Ongeval door brandpasta, Hoge Raad 12 oktober 2012
(ECLI:NL:HR:2012:BX7575)

Essentie
In dit arrest staat centraal of er sprake is van verwijtbaar onzorgvuldig handelen. Voor aansprakelijkheid is vereist dat het handelen zodanig ernstig is dat je je daarvan had moeten onthouden.

Rechtsregel
Er is niet zonder meer sprake van onzorgvuldig handelen door geen toezicht te houden. Doorslaggevend is of er aan de 14-jarige is gevraagd om de brander ook aan te steken. Dit komt niet vast te staan en hierdoor is er sprake van een ongelukkige samenloop van omstandigheden.

Inhoud arrest
Op 20 juli 2003 werd er in de tuin van een van de betrokkenen (buurvrouw) een verjaardagsfeest gehouden. Op een tafel in de tuin stonden drie warmhouders. De buurvrouw had deze geleend van verweerster. Onder de warmhouders stonden twee branders. Deze metalen potjes waren gevuld met brandpasta. Verweerster zag dat een van de branders leeg was en heeft aan de 14-jarige zoon van de buurvrouw gevraagd om de brander met brandgel uit een jerrycan bij te vullen. Verweerster heeft vervolgens geen toezicht gehouden.
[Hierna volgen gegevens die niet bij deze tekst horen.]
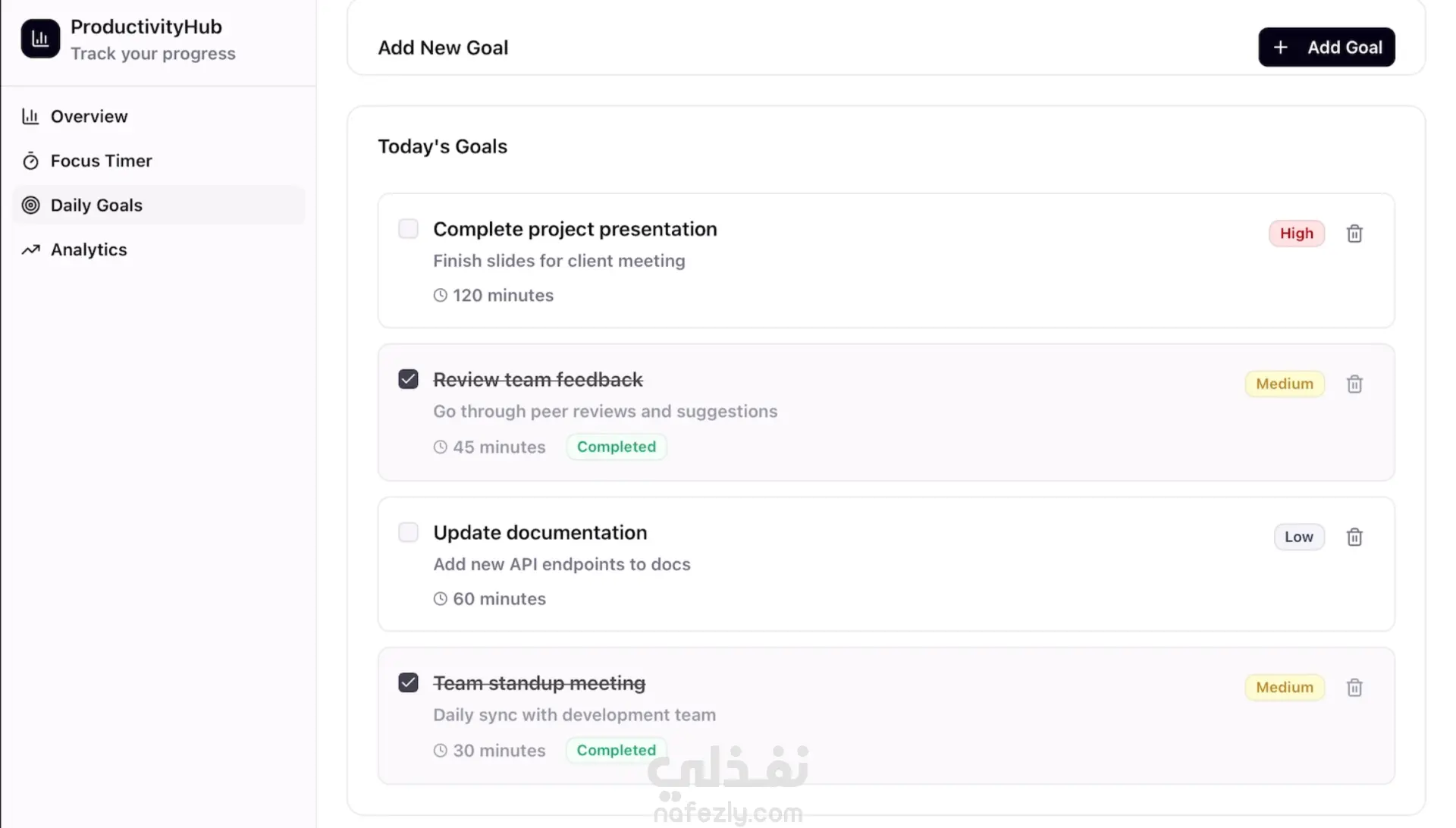Screen dimensions: 1456x828
Task: Click the Analytics trend arrow icon
Action: tap(30, 249)
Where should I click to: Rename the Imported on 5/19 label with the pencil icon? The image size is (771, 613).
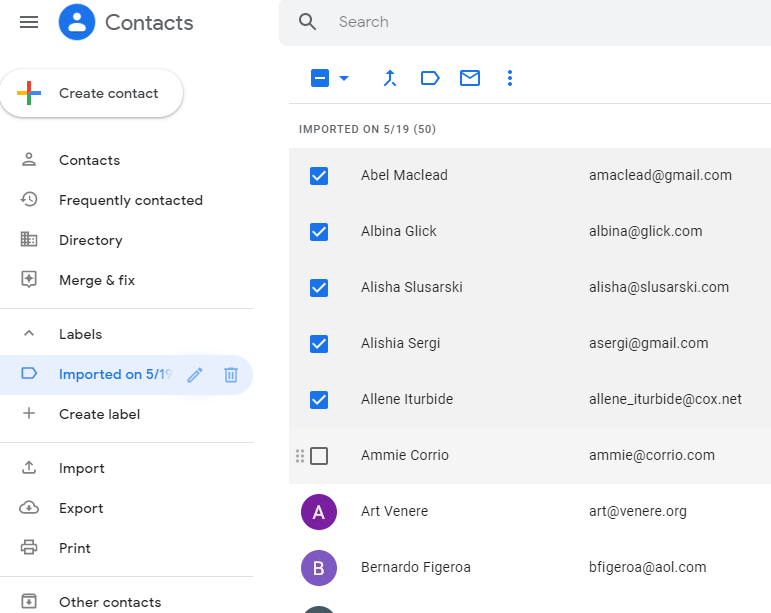tap(195, 375)
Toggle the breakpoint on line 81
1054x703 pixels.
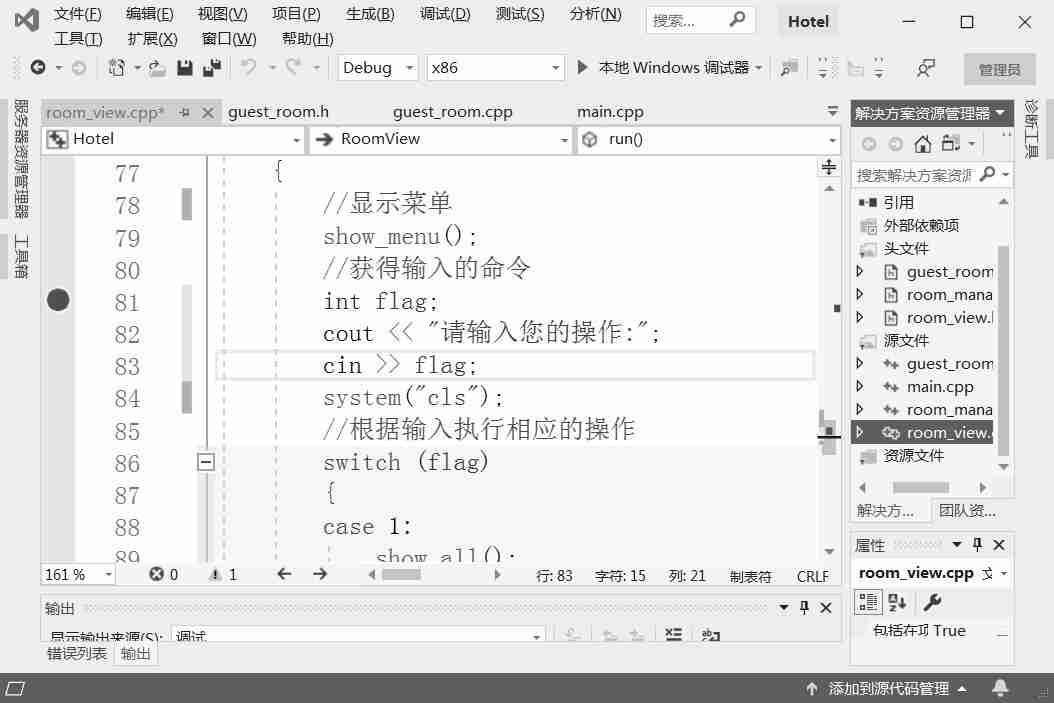(x=58, y=300)
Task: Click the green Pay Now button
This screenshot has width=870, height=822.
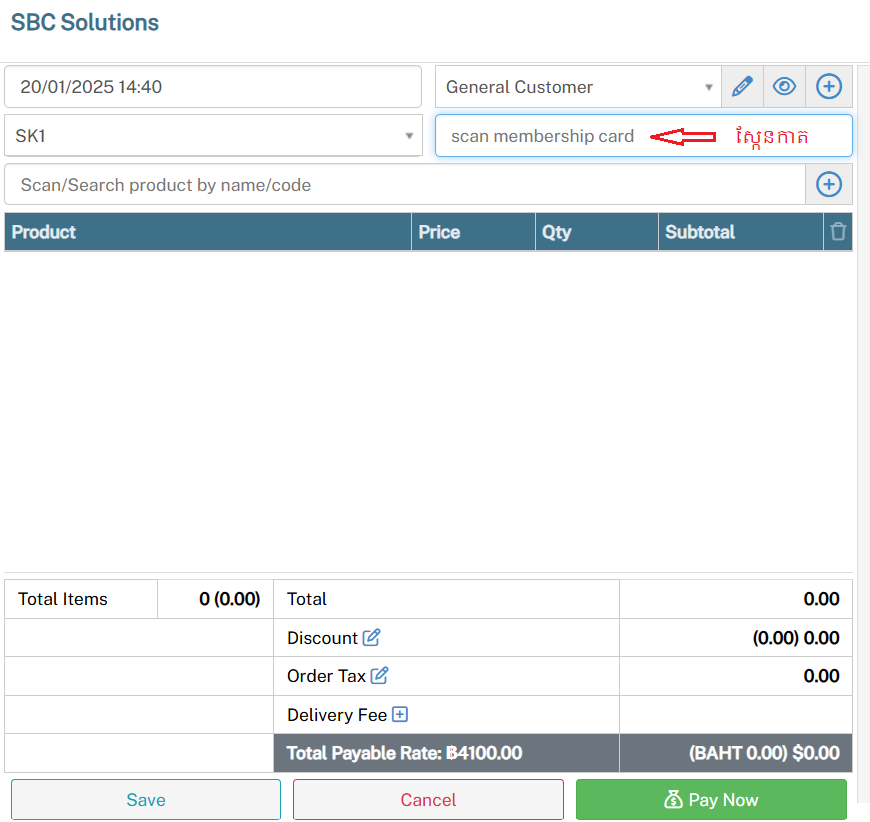Action: (x=711, y=800)
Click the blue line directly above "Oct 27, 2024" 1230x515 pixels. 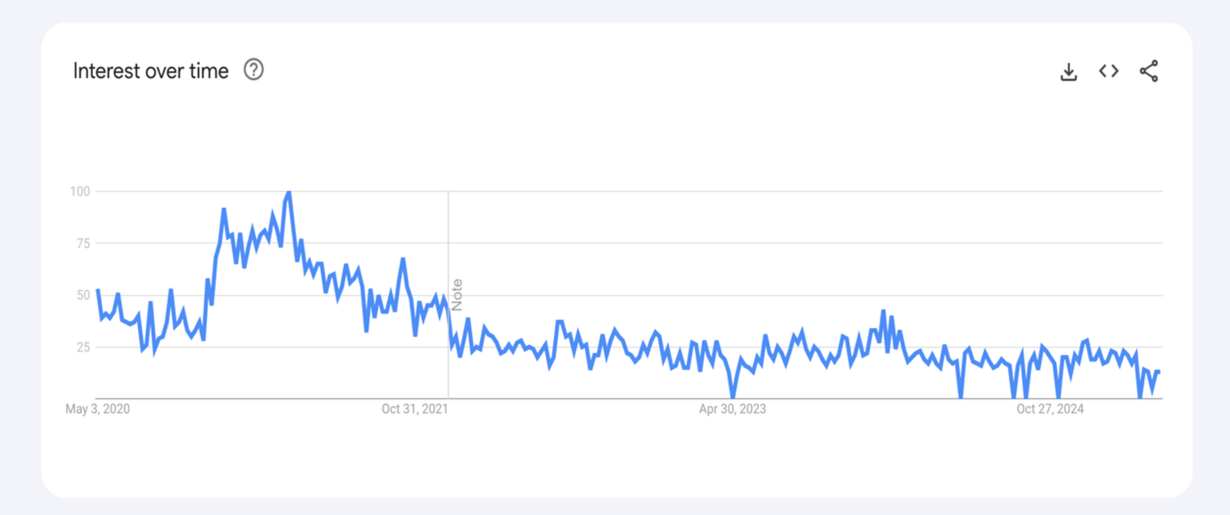[x=1050, y=356]
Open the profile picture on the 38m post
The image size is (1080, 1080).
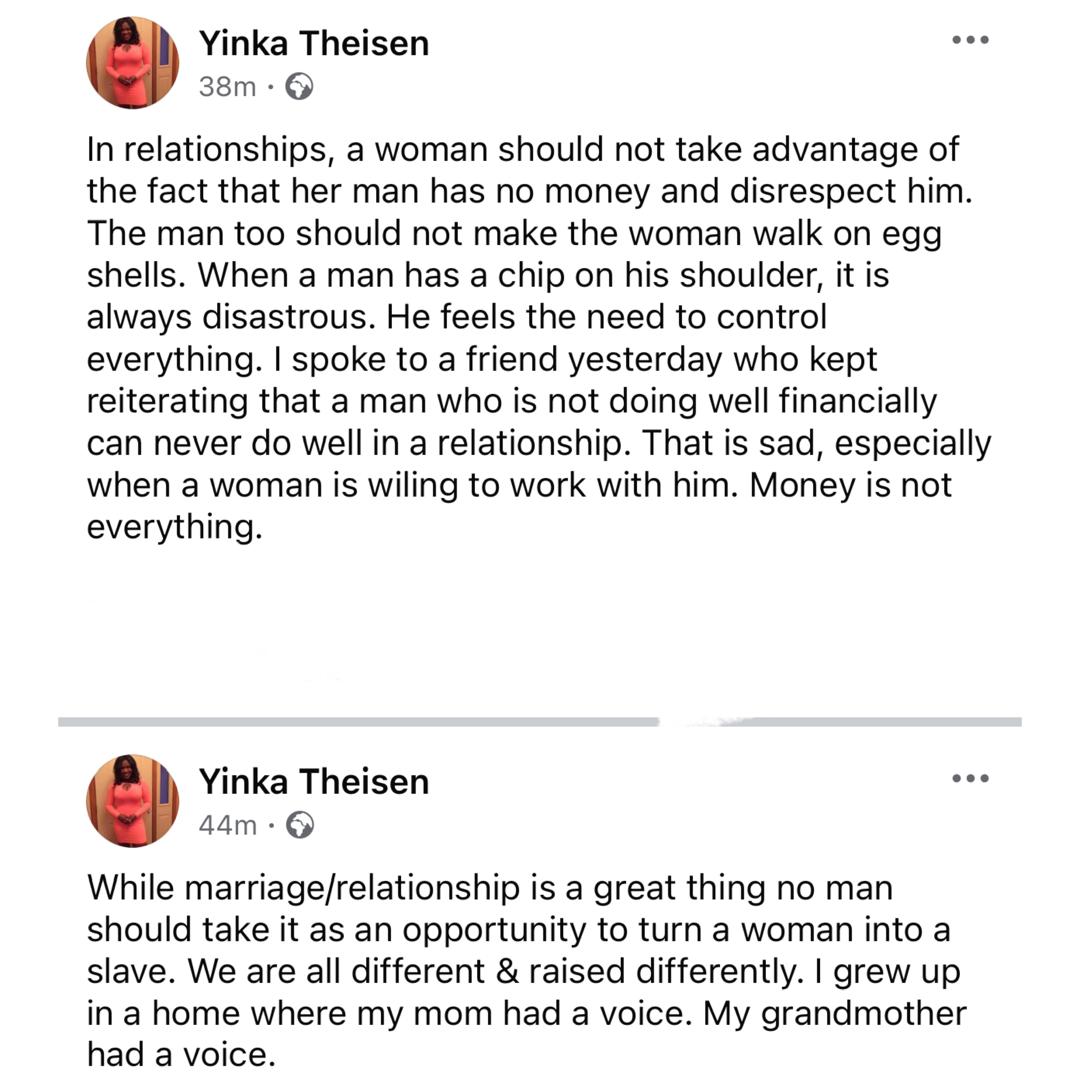tap(133, 63)
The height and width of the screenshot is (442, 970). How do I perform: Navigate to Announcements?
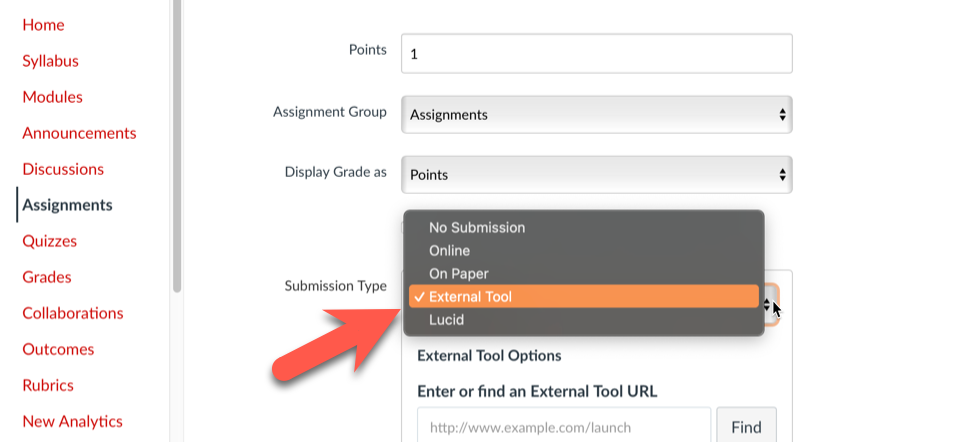coord(79,133)
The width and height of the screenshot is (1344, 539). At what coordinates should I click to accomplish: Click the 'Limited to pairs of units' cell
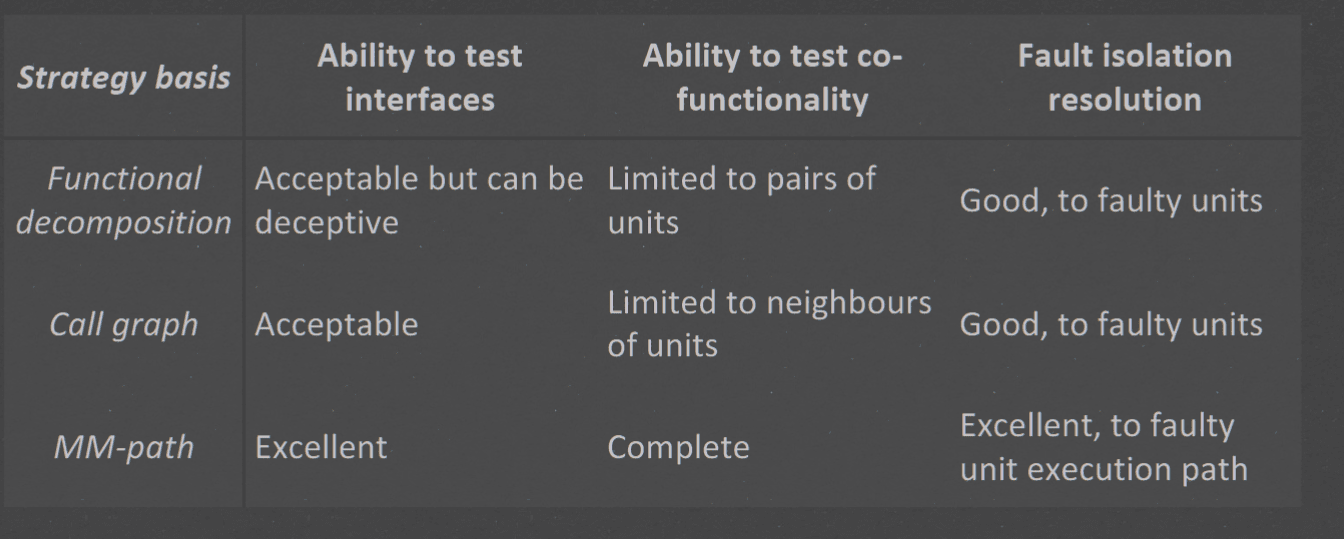[742, 200]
Plots klonk er een knal en spatte er vlammend brandgel in de rondte. Hierdoor loopt eiser 1 derdegraads brandwonden op en eiser 2 tweedegraads brandwonden. De uiteindelijke toedracht wordt niet vastgesteld.

De rechtbank oordeelt dat er geen sprake is geweest van handelen van verweerster waarvan zij ‘zich naar maatstaven van zorgvuldigheid had moeten onthouden. Verder oordeelt de rechtbank dat de toedracht van het ongeval onduidelijk is gebleven en er geen aanleiding bestaat voor omkering van de bewijslast op voet van de redelijkheid of voor toepassing van de omkeringsregel’.

Eiser heeft hiertegen hoger beroep ingesteld bij het Hof. Het Hof oordeelt ook dat er geen sprake is van onzorgvuldig handelen van verweerster door geen toezicht te houden. Het feit dat verweerster betrokkene heeft verzocht een brander bij te vullen is niet zonder meer onzorgvuldig. Doorslaggevend is of zij hem ook gevraagd heeft om de brander aan te steken. Het Hof concludeert dat dat niet vast is komen te staan.

De Hoge Raad oordeelt vervolgens dat het Hof blijk heeft gegeven van een onjuiste rechtsopvatting. Het Hof had namelijk moeten beoordelen of verweerster met haar handelwijze een zodanig risico op letsel in het leven zou roepen dat verweerster zich daarvan had moeten onthouden.

‘Belangrijk in dit verband is dat de te vullen brander door verweerster zelf onder de warmhouder was weggehaald en verder op een zodanig plaats van de tafel was gezet dat het vlam vatten van de brandgel niet meteen al bij het vullen van de brander heeft kunnen plaatsvinden. Dit laatste is immers, naar het hof onbestreden heeft vastgesteld, niet gebeurd’.

Naar aanleiding hiervan verwerpt de Hoge Raad het hoger beroep.